WORK REQUEST -
The full data, repeated exactly, is the only answer needed.

(Saved data entries)
○ ○ ○ ○

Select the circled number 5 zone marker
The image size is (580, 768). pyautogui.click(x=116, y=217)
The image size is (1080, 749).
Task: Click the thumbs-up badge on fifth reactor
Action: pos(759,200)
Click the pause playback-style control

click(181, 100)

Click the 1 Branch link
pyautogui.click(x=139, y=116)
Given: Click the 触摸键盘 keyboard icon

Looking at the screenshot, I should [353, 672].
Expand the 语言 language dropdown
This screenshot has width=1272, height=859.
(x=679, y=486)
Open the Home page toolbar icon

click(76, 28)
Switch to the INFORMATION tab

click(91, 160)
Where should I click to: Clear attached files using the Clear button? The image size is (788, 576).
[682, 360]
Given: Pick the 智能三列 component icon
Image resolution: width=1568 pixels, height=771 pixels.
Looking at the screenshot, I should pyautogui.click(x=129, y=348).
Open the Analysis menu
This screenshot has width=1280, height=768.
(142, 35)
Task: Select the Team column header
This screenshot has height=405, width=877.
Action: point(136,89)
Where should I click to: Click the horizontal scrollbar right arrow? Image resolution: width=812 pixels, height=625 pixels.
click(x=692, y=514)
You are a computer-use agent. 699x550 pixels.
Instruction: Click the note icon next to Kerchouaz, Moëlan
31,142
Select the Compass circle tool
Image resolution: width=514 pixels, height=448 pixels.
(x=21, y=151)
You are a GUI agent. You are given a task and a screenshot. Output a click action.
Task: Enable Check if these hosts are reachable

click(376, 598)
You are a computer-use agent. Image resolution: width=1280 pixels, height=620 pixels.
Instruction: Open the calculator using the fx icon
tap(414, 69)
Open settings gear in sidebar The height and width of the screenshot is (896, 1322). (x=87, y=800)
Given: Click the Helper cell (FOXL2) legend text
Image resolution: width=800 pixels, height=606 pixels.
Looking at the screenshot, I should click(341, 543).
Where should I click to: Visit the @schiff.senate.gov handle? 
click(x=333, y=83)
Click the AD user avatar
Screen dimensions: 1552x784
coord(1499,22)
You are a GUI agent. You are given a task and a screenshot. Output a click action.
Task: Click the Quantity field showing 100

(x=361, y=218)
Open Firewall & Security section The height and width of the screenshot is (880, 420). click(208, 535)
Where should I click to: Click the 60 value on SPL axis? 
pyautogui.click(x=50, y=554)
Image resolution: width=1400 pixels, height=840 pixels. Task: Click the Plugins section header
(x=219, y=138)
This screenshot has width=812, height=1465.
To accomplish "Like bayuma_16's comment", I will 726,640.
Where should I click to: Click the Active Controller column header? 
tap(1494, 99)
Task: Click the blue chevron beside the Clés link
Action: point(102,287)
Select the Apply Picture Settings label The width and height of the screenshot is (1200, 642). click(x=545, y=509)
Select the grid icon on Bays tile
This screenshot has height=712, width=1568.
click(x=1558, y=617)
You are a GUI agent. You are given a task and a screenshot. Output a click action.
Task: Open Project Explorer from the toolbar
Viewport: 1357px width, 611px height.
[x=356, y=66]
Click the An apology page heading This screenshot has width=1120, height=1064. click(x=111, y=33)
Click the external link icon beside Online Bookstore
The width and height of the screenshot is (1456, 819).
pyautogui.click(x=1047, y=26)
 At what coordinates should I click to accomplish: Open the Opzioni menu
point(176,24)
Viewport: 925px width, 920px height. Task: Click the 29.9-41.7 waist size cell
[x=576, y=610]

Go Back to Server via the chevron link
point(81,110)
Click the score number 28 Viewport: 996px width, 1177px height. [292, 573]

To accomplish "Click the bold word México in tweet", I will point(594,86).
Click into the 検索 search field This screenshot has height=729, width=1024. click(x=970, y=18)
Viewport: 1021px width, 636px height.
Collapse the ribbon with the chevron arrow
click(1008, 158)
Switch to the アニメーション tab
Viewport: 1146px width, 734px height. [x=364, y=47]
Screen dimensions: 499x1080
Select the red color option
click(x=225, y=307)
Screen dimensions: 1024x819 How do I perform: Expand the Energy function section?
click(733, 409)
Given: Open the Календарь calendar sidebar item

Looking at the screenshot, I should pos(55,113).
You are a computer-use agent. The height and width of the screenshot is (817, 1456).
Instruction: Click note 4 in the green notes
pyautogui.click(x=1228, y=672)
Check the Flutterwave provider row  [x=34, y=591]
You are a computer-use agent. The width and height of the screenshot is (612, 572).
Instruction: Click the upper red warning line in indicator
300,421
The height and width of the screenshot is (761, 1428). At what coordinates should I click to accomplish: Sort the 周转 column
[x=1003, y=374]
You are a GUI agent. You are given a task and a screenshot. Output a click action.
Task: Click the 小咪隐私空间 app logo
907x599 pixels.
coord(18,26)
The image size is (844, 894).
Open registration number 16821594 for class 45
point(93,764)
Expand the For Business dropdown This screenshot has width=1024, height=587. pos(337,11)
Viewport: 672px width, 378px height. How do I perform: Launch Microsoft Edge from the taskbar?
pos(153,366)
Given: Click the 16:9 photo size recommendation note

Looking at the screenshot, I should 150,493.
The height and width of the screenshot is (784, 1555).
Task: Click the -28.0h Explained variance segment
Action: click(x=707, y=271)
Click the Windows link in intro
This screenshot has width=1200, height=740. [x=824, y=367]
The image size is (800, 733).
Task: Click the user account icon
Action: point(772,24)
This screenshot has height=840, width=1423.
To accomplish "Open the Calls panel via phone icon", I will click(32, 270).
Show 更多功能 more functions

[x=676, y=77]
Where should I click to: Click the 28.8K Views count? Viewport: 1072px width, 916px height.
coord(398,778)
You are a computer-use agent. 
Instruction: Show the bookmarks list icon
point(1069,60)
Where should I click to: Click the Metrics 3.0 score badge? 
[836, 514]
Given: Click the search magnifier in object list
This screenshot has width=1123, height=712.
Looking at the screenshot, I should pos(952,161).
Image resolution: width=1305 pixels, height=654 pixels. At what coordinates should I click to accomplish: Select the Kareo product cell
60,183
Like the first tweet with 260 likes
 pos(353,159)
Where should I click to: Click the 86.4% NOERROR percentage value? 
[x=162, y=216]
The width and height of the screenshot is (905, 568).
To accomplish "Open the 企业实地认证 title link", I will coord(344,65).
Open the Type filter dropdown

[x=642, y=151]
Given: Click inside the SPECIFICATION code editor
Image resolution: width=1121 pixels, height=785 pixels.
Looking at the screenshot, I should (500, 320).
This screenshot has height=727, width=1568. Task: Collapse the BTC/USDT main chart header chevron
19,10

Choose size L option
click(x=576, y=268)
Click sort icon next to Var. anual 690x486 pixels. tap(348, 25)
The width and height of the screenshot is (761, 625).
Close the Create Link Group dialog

○ ○ ○ ○

RESPONSE TO THIS EXERCISE -
Select the circled number 5 zone marker
The image size is (580, 768). pyautogui.click(x=116, y=217)
The image size is (1080, 749).
Task: Click the thumbs-up badge on fifth reactor
Action: pos(759,200)
Click the pause playback-style control

click(181, 100)

Click the 1 Branch link
pyautogui.click(x=139, y=116)
Given: Click the 触摸键盘 keyboard icon

Looking at the screenshot, I should [353, 672].
Expand the 语言 language dropdown
This screenshot has width=1272, height=859.
(x=679, y=486)
Open the Home page toolbar icon

click(76, 28)
Switch to the INFORMATION tab

click(91, 160)
Where should I click to: Clear attached files using the Clear button? The image size is (788, 576).
[682, 360]
Given: Pick the 智能三列 component icon
Image resolution: width=1568 pixels, height=771 pixels.
Looking at the screenshot, I should pyautogui.click(x=129, y=348).
Open the Analysis menu
This screenshot has width=1280, height=768.
(142, 35)
Task: Select the Team column header
This screenshot has height=405, width=877.
Action: point(136,89)
Where should I click to: Click the horizontal scrollbar right arrow? Image resolution: width=812 pixels, height=625 pixels.
click(x=692, y=514)
You are a computer-use agent. 699x550 pixels.
Instruction: Click the note icon next to Kerchouaz, Moëlan
31,142
Select the Compass circle tool
Image resolution: width=514 pixels, height=448 pixels.
(x=21, y=151)
You are a GUI agent. You are given a task and a screenshot. Output a click action.
Task: Enable Check if these hosts are reachable

click(376, 598)
You are a computer-use agent. Image resolution: width=1280 pixels, height=620 pixels.
Instruction: Open the calculator using the fx icon
tap(414, 69)
Open settings gear in sidebar The height and width of the screenshot is (896, 1322). (x=87, y=800)
Given: Click the Helper cell (FOXL2) legend text
Image resolution: width=800 pixels, height=606 pixels.
Looking at the screenshot, I should click(341, 543).
Where should I click to: Visit the @schiff.senate.gov handle? 
click(x=333, y=83)
Click the AD user avatar
Screen dimensions: 1552x784
coord(1499,22)
You are a GUI agent. You are given a task and a screenshot. Output a click action.
Task: Click the Quantity field showing 100

(x=361, y=218)
Open Firewall & Security section The height and width of the screenshot is (880, 420). click(208, 535)
Where should I click to: Click the 60 value on SPL axis? 
pyautogui.click(x=50, y=554)
Image resolution: width=1400 pixels, height=840 pixels. Task: Click the Plugins section header
(x=219, y=138)
This screenshot has width=812, height=1465.
To accomplish "Like bayuma_16's comment", I will 726,640.
Where should I click to: Click the Active Controller column header? 
tap(1494, 99)
Task: Click the blue chevron beside the Clés link
Action: point(102,287)
Select the Apply Picture Settings label The width and height of the screenshot is (1200, 642). click(x=545, y=509)
Select the grid icon on Bays tile
This screenshot has height=712, width=1568.
click(x=1558, y=617)
You are a GUI agent. You are given a task and a screenshot. Output a click action.
Task: Open Project Explorer from the toolbar
Viewport: 1357px width, 611px height.
[x=356, y=66]
Click the An apology page heading This screenshot has width=1120, height=1064. click(x=111, y=33)
Click the external link icon beside Online Bookstore
The width and height of the screenshot is (1456, 819).
pyautogui.click(x=1047, y=26)
 At what coordinates should I click to accomplish: Open the Opzioni menu
point(176,24)
Viewport: 925px width, 920px height. Task: Click the 29.9-41.7 waist size cell
[x=576, y=610]

Go Back to Server via the chevron link
point(81,110)
Click the score number 28 Viewport: 996px width, 1177px height. [292, 573]

To accomplish "Click the bold word México in tweet", I will point(594,86).
Click into the 検索 search field This screenshot has height=729, width=1024. click(x=970, y=18)
Viewport: 1021px width, 636px height.
Collapse the ribbon with the chevron arrow
click(1008, 158)
Switch to the アニメーション tab
Viewport: 1146px width, 734px height. [x=364, y=47]
Screen dimensions: 499x1080
Select the red color option
click(x=225, y=307)
Screen dimensions: 1024x819 How do I perform: Expand the Energy function section?
click(733, 409)
Given: Open the Календарь calendar sidebar item

Looking at the screenshot, I should pos(55,113).
You are a computer-use agent. The height and width of the screenshot is (817, 1456).
Instruction: Click note 4 in the green notes
pyautogui.click(x=1228, y=672)
Check the Flutterwave provider row  [x=34, y=591]
You are a computer-use agent. The width and height of the screenshot is (612, 572).
Instruction: Click the upper red warning line in indicator
300,421
The height and width of the screenshot is (761, 1428). At what coordinates should I click to accomplish: Sort the 周转 column
[x=1003, y=374]
You are a GUI agent. You are given a task and a screenshot. Output a click action.
Task: Click the 小咪隐私空间 app logo
907x599 pixels.
coord(18,26)
The image size is (844, 894).
Open registration number 16821594 for class 45
point(93,764)
Expand the For Business dropdown This screenshot has width=1024, height=587. pos(337,11)
Viewport: 672px width, 378px height. How do I perform: Launch Microsoft Edge from the taskbar?
pos(153,366)
Given: Click the 16:9 photo size recommendation note

Looking at the screenshot, I should 150,493.
The height and width of the screenshot is (784, 1555).
Task: Click the -28.0h Explained variance segment
Action: click(x=707, y=271)
Click the Windows link in intro
This screenshot has width=1200, height=740. [x=824, y=367]
The image size is (800, 733).
Task: Click the user account icon
Action: point(772,24)
This screenshot has height=840, width=1423.
To accomplish "Open the Calls panel via phone icon", I will click(32, 270).
Show 更多功能 more functions

[x=676, y=77]
Where should I click to: Click the 28.8K Views count? Viewport: 1072px width, 916px height.
coord(398,778)
You are a computer-use agent. 
Instruction: Show the bookmarks list icon
point(1069,60)
Where should I click to: Click the Metrics 3.0 score badge? 
[836, 514]
Given: Click the search magnifier in object list
This screenshot has width=1123, height=712.
Looking at the screenshot, I should pos(952,161).
Image resolution: width=1305 pixels, height=654 pixels. At what coordinates should I click to accomplish: Select the Kareo product cell
60,183
Like the first tweet with 260 likes
 pos(353,159)
Where should I click to: Click the 86.4% NOERROR percentage value? 
[x=162, y=216]
The width and height of the screenshot is (905, 568).
To accomplish "Open the 企业实地认证 title link", I will coord(344,65).
Open the Type filter dropdown

[x=642, y=151]
Given: Click inside the SPECIFICATION code editor
Image resolution: width=1121 pixels, height=785 pixels.
Looking at the screenshot, I should (500, 320).
This screenshot has height=727, width=1568. Task: Collapse the BTC/USDT main chart header chevron
19,10

Choose size L option
click(x=576, y=268)
Click sort icon next to Var. anual 690x486 pixels. tap(348, 25)
The width and height of the screenshot is (761, 625).
Close the Create Link Group dialog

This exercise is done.